**Exercise**
Please return every line in the following data that includes the string "pixels".

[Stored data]

◇ ◇ ◇

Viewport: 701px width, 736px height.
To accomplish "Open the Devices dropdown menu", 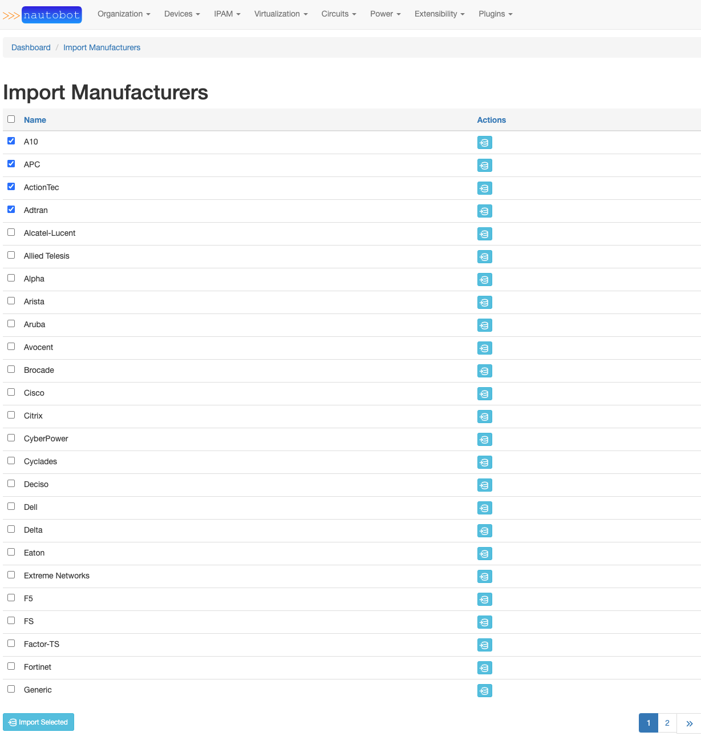I will click(181, 14).
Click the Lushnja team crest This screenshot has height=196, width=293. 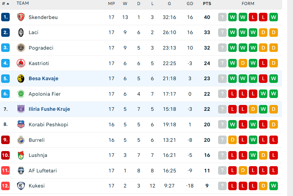click(x=21, y=155)
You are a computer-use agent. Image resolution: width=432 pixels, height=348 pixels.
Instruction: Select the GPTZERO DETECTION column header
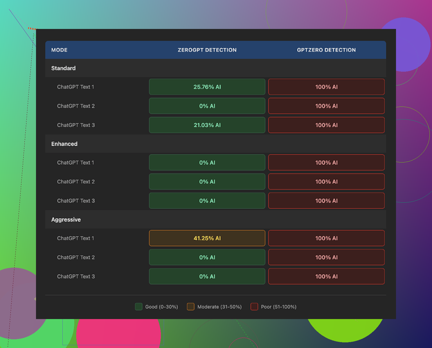tap(326, 50)
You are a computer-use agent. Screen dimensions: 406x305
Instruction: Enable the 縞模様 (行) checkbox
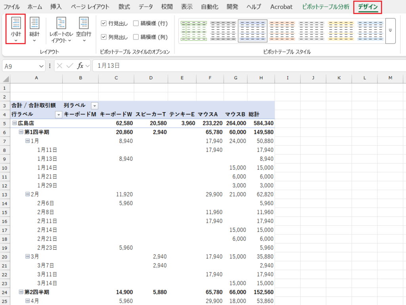136,23
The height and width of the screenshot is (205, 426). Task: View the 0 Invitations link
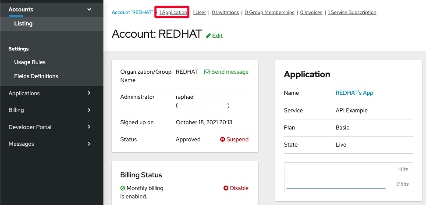pos(226,13)
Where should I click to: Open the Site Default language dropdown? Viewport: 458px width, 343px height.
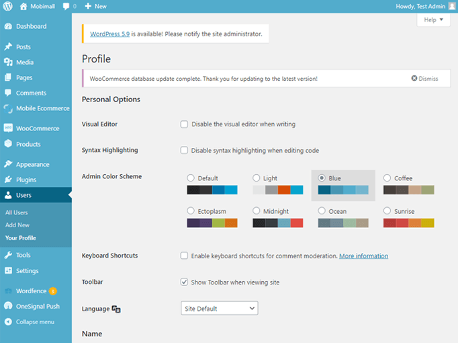click(x=219, y=308)
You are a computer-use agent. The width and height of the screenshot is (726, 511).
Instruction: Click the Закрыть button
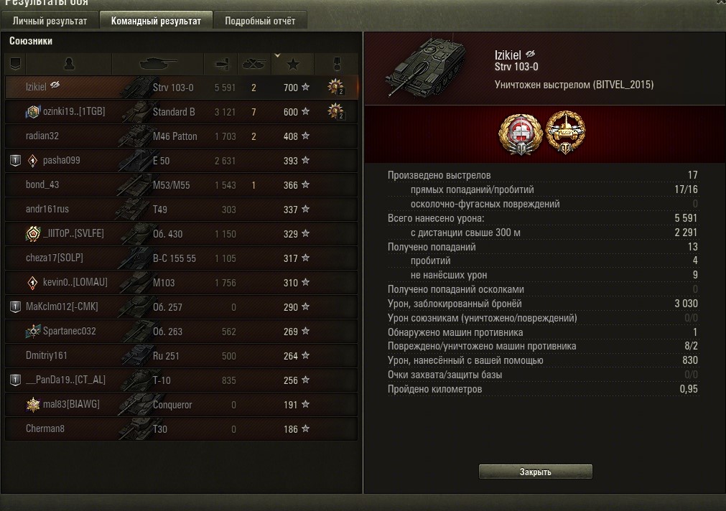pyautogui.click(x=535, y=472)
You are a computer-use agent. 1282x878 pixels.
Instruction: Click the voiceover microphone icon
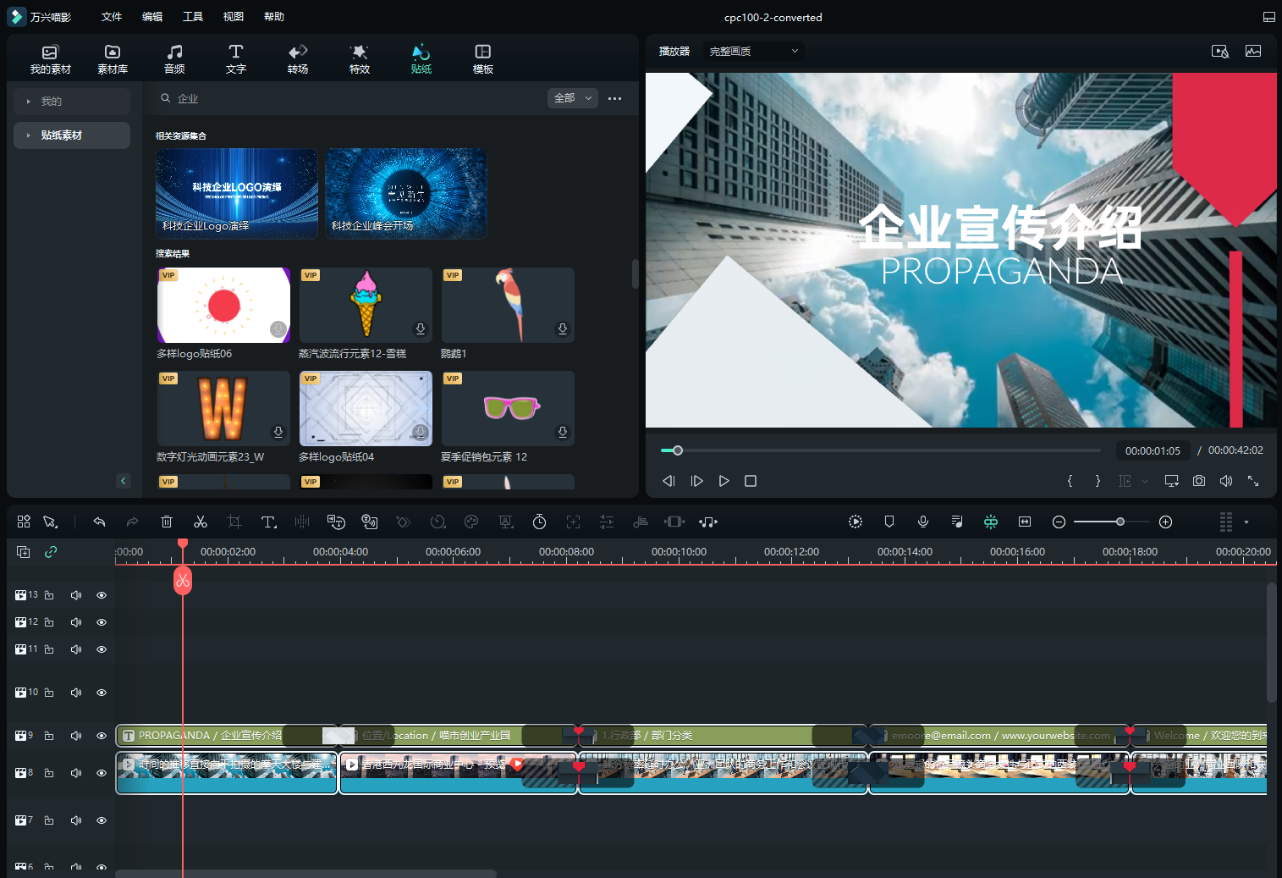pos(923,522)
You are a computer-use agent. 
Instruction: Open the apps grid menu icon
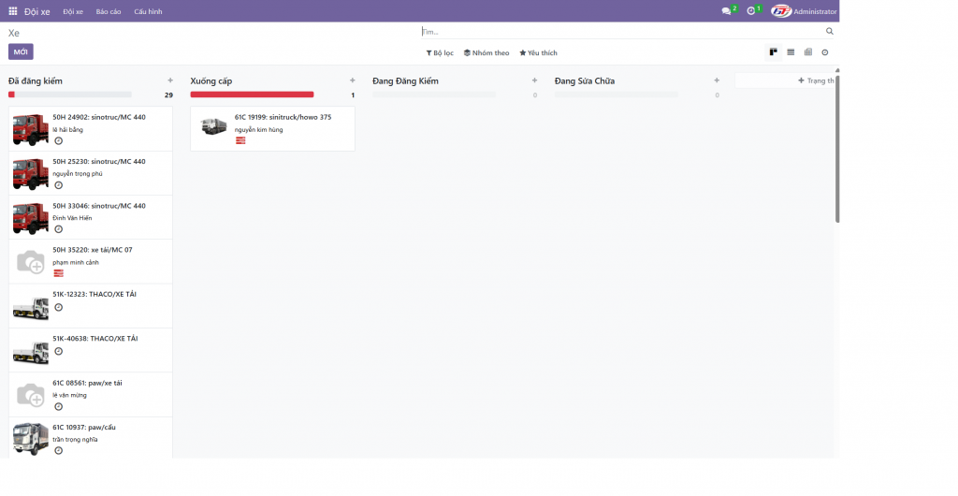pos(13,11)
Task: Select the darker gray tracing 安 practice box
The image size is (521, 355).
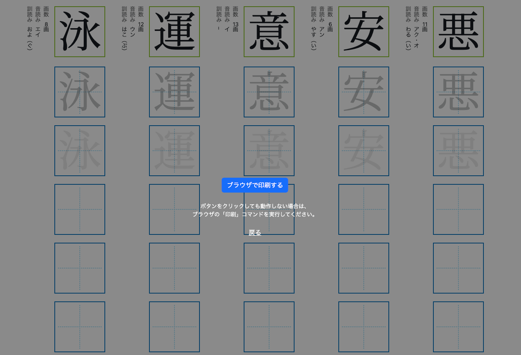Action: [x=364, y=92]
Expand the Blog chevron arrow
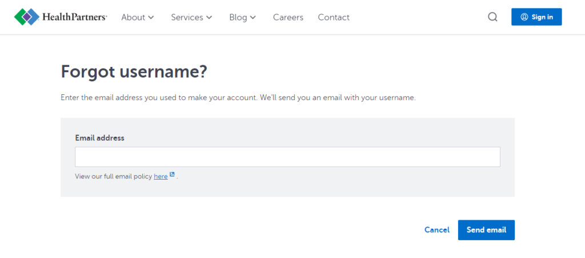Screen dimensions: 585x258 click(x=253, y=17)
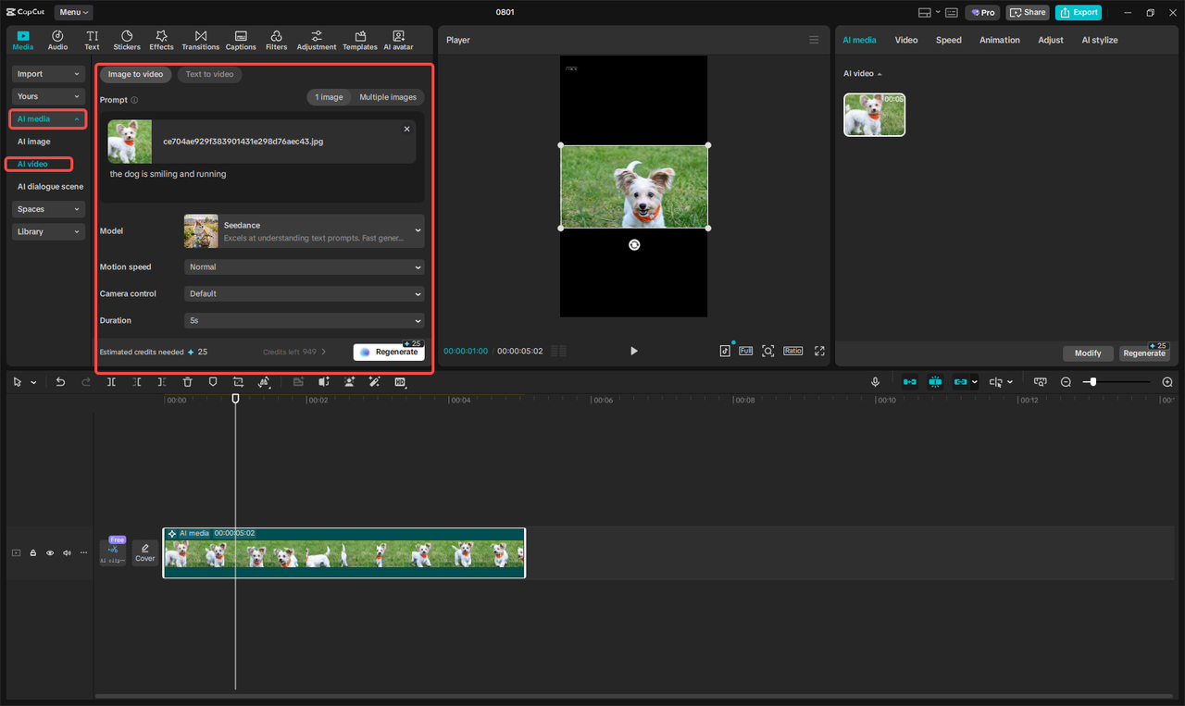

◇ ◇ ◇

**Task answer**
You are a computer-use agent. Image resolution: width=432 pixels, height=348 pixels.
You are a computer-use agent. 1282x878 pixels.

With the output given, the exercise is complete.